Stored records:
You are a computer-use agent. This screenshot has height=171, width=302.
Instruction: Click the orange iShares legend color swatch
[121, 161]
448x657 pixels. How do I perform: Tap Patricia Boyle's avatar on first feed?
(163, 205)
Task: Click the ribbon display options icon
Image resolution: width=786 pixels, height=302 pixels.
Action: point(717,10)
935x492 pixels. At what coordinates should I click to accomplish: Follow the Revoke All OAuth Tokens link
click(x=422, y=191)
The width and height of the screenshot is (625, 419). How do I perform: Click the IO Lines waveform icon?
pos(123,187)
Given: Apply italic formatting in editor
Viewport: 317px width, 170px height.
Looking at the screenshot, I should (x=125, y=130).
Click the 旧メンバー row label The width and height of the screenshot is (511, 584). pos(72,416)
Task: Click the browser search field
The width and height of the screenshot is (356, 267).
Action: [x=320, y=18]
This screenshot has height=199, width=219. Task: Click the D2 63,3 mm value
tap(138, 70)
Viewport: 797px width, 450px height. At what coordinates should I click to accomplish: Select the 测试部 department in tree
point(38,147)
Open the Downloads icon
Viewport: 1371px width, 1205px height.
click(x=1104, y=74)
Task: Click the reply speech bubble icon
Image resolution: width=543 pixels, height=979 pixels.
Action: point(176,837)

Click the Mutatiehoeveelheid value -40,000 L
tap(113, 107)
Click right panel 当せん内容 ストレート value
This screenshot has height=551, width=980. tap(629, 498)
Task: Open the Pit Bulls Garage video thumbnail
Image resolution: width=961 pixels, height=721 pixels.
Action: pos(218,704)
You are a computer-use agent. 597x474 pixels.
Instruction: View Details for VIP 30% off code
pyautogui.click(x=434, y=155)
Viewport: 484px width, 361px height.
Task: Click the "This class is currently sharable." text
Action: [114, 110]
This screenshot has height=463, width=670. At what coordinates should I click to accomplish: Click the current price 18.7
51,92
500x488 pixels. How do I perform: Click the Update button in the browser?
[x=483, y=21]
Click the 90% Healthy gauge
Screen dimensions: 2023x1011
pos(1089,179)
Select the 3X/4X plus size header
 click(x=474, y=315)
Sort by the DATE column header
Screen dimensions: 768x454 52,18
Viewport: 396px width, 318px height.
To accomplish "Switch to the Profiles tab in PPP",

Problem statement:
Return only the exact lines from the opening of the records through the line that contains "Task: Click the ribbon display options icon", both included.

Expected output:
You are a computer-use agent. This screenshot has height=171, width=302.
Instruction: Click the orange iShares legend color swatch
[121, 161]
448x657 pixels. How do I perform: Tap Patricia Boyle's avatar on first feed?
(163, 205)
Task: Click the ribbon display options icon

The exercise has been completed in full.